Nitocris


Nitocris has been claimed to have been the last pharaoh of ancient Egypt's Sixth Dynasty. Her name is found in Herodotus' Histories and in writings by Manetho, but her historicity is questionable. If she was in fact a historical person, then she may have been an interregnum queen, the sister of Merenre Nemtyemsaf II and the daughter of Pepi II and Queen Neith. Alternatively, the Egyptologist and phylologist Kim Ryholt has argued that Nitocris is legendary but derives from the historical male pharaoh Neitiqerty Siptah, who succeeded Merenre Nemtyemsaf II at the transition between the Old Kingdom and First Intermediate Period.

Greek tradition

According to Herodotus, she invited the murderers of her brother, the "king of Egypt", to a banquet, then killed them by flooding the sealed room with the Nile.
Then, to avoid the other conspirators, she committed suicide.

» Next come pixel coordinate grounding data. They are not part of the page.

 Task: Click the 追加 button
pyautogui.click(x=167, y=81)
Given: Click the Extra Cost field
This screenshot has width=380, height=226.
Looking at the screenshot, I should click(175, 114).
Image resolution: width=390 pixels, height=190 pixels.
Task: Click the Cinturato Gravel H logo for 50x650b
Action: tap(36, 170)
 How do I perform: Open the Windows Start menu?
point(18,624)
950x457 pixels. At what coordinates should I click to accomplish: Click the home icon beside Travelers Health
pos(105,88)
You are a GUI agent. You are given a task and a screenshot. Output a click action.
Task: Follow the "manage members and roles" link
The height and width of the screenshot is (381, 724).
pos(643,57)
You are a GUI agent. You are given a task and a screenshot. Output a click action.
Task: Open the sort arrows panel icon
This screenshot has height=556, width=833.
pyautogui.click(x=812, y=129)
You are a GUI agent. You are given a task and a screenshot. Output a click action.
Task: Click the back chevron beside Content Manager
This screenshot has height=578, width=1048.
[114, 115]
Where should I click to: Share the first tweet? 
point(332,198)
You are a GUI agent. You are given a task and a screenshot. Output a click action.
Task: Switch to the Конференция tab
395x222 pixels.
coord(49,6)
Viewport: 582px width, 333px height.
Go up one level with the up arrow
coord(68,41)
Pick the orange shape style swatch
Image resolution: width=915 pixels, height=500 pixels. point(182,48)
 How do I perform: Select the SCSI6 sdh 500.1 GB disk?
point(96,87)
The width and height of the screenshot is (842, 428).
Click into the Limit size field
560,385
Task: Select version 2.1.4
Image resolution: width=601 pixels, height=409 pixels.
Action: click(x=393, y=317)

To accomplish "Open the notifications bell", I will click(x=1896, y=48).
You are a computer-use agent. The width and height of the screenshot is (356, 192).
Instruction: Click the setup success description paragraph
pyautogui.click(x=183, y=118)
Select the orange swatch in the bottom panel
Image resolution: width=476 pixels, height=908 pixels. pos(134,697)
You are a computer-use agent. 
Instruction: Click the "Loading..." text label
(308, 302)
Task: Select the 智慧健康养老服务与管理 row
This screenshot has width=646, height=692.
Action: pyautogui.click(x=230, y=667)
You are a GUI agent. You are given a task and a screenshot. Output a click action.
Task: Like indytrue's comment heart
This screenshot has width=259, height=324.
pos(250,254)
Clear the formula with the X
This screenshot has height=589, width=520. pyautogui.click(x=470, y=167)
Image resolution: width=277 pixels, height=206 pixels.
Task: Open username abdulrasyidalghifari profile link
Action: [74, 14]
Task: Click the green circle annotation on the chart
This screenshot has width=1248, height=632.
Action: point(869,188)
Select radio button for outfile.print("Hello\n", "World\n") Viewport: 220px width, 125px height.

Manetho claims she built the "third pyramid" at Giza, which is attributed by modern historians and archaeologists to pharaoh Menkaure of the Fourth dynasty. Manetho was most likely confused by the similarity of the names Menkara and Menkaure.

Egyptian records

Nitocris is not mentioned, however, in any native Egyptian inscriptions and she probably did not exist. It was long claimed that Nitocris appears on a fragment of the Turin King List, dated to the Nineteenth Dynasty, under the Egyptian name of Nitiqreti. The fragment where this name appears was thought to belong to the Sixth Dynasty portion of the king list, thus appearing to confirm both Herodotus and Manetho. However, microscopic analysis of the Turin King List suggests the fragment was misplaced in reassembling the fragmentary text, and that the name Nitiqreti is in fact a faulty transcription of the praenomen of a clearly male king Netjerkare Siptah I, who is named on the Abydos King List as the successor of the Sixth Dynasty king Nemtyemsaf II. On the Abydos King List, Netjerkare Siptah is placed in the equivalent spot that Neitiqreti Siptah holds on the Turin King List.